Tip number 4 is to use at least a one-to-one risk-reward ratio. This is a major flaw among so many Forex traders who use biased risk to reward ratios. We will give an example of data that was drawn from over 43 million trades from different retail Forex traders, the data is Euro vs. US Dollar. The herd was able to predict a winning trade 61% of the time, which it’s great.

So, since people are able to predict winning trades most of the time, how come they are not really profitable? We know that the herd is 95% unprofitable or losers, if they predict it more than half the time, how come they are true losers? And the answer is because the losses were 70% greater than their gains. The average losing trade was 83 pips, and the average winning trade was 48 pips on this 43 million simulation trade. By simply using a one-to-one risk reward, the ratio has a greater advantage. Based on this data, it shows that 53% of all accounts trading at least a one-to-one risk, reward ratio resulted in a net profit in this 12-month sample period. For those trading on a one-to-one risk-reward ratio, only 17% of those accounts were profitable. So just using a 1 to 1 risk reward ratio.

Trade with small losses is one of our best tricks!

Another of the great tricks is to trade with small losses, but with big profits. This falls into the same vein as what we talked about earlier about using a favorable risk-reward ratio. But the big problem is that people will essentially wait for your tail risk, but cut your fast tail rewards. And a plot shows what actually happens, most people think that their trade falls on a normal bell curve.

Virtually everything in life follows a normal curve, but market trading does not. There are what are called fat tails where there is a chance that you might like to have a big fat tail bounty going for you. These fat tails exist and people tend to ignore this, so the problem is that people when they are trading allow these tail risks to be there, but they will cut their rewards.

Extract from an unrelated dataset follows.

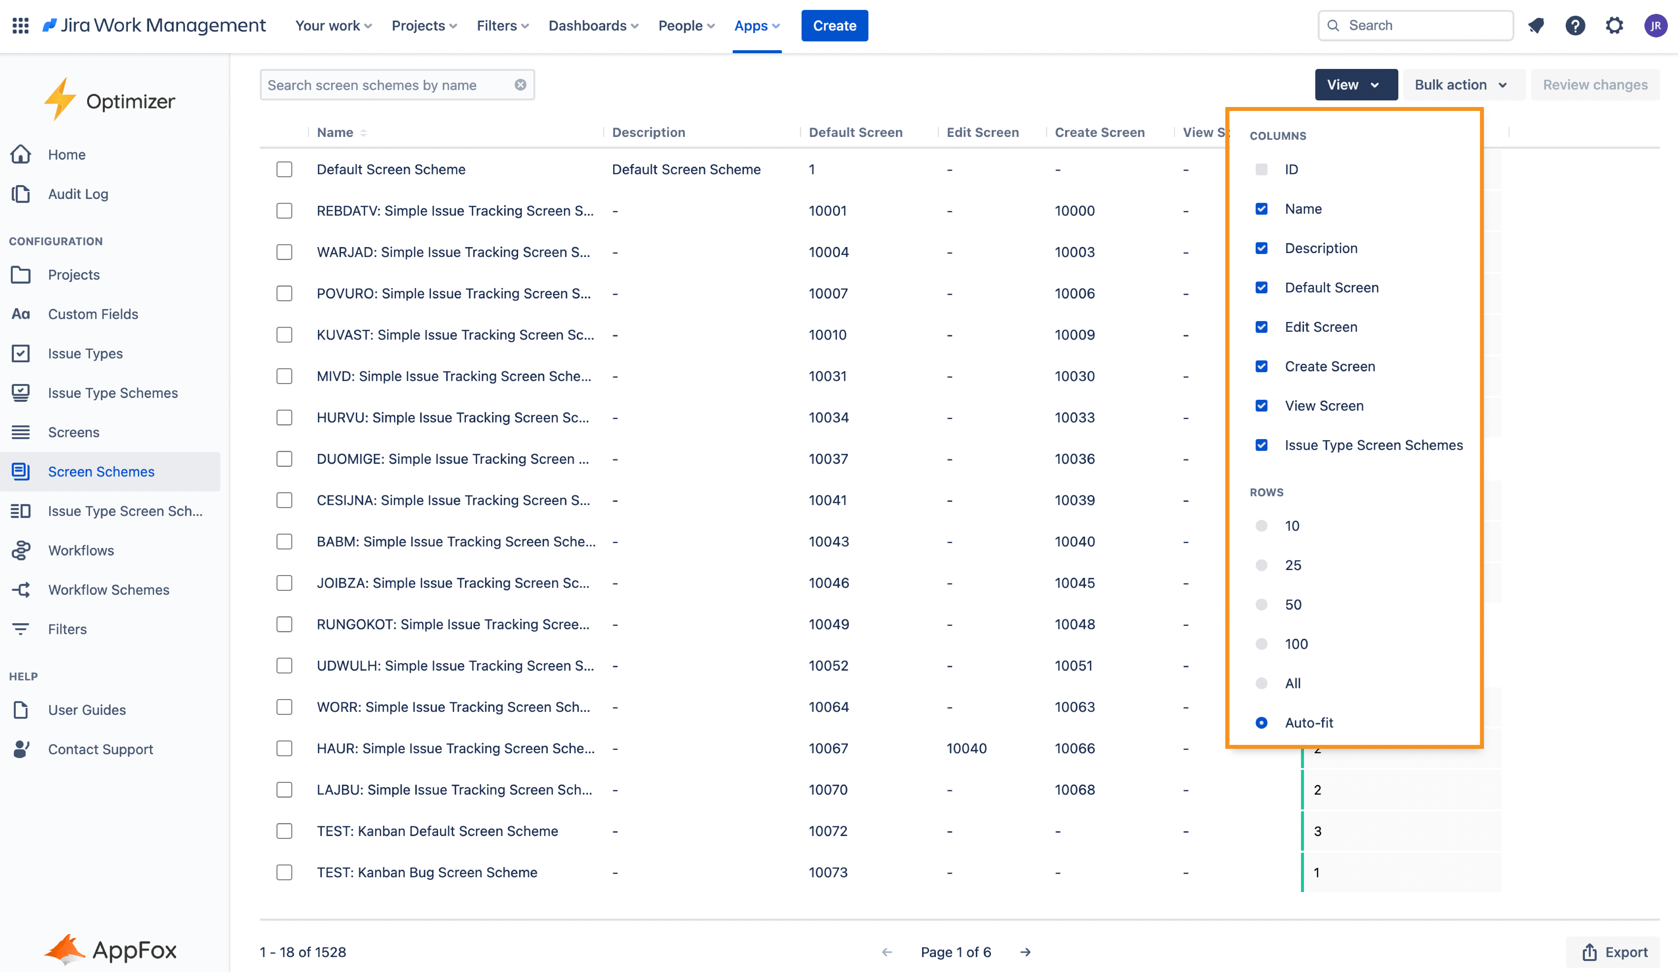Clear the screen schemes search field
1678x972 pixels.
[520, 85]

So again the key here is to keep your losses small and make your wins big. You will be able to do this by trading with the trend, having a favorable risk-reward ratio and actually using stop losses. If you use a trailing stop loss, this allows you to track if the market is actually going in your favor on these trends.

Buy low and sell high!

Tip number 1 is simply not to try to catch tops and bottoms. And this is so aggravating because this is what the vast majority of people or teachers teach you, to buy low and sell high. Worse the problem is that we don’t know how low the lows will be and how high the highs will be, therefore trying to time it can be disastrous for your Forex trading. Funds are an amazing idea because it keeps you trading with the trend, allows you to have a favorable risk-reward ratio, and this will align you with smart money.


So these are the tricks that we wanted to share with you. We hope that you put them into practice and you will really see the interesting changes that you will have when trading Forex.